-------- TEXT PASSAGE

The Big Wedding - Catholic Courier

The Big Wedding

By John Mulderig
Catholic News Service

NEW YORK (CNS) — Ah, Hollywood! It’s a place where the RMS Titanic can be reconstructed down to the last detail and where audiences can be shown the unusual gait with which Abe Lincoln is said to have made his wise and melancholy way through the world. But, when it comes to a religion subscribed to by more than a billion people worldwide … well, why sweat the small stuff?
 
Thus the faux Catholicism that pervades the vulgar romantic comedy “The Big Wedding” (Lionsgate), the flagrant erroneousness of which is only the most annoying of this picture’s many defects.
 
We’re fairly warned of what we’re in for in this regard, though: The very first line of dialogue compares the church, in a muddled but decidedly derogatory way, to oral sex.
 
And just what kind of a church do we get on screen? The kind where Father Moinighan (Robin Williams) — a straw man in a Roman collar — breezily informs Alejandro (Ben Barnes) and Missy (Amanda Seyfried), the couple preparing for the titular nuptials, that their indulgence in premarital sex and use of birth control will land them in hell.

----------------
-------- STORED DATA

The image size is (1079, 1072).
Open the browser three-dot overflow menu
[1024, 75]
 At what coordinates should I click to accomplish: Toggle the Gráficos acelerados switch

----------------

§ JOB 1:
List every actor named in the review of "The Big Wedding."
§ JOB 2:
In the review of "The Big Wedding," retype the passage from "NEW YORK (CNS)" up to and including "to oral sex.".

§ CORRECT RESULT 1:
Robin Williams, Ben Barnes, Amanda Seyfried

§ CORRECT RESULT 2:
NEW YORK (CNS) — Ah, Hollywood! It’s a place where the RMS Titanic can be reconstructed down to the last detail and where audiences can be shown the unusual gait with which Abe Lincoln is said to have made his wise and melancholy way through the world. But, when it comes to a religion subscribed to by more than a billion people worldwide … well, why sweat the small stuff?
 
Thus the faux Catholicism that pervades the vulgar romantic comedy “The Big Wedding” (Lionsgate), the flagrant erroneousness of which is only the most annoying of this picture’s many defects.
 
We’re fairly warned of what we’re in for in this regard, though: The very first line of dialogue compares the church, in a muddled but decidedly derogatory way, to oral sex.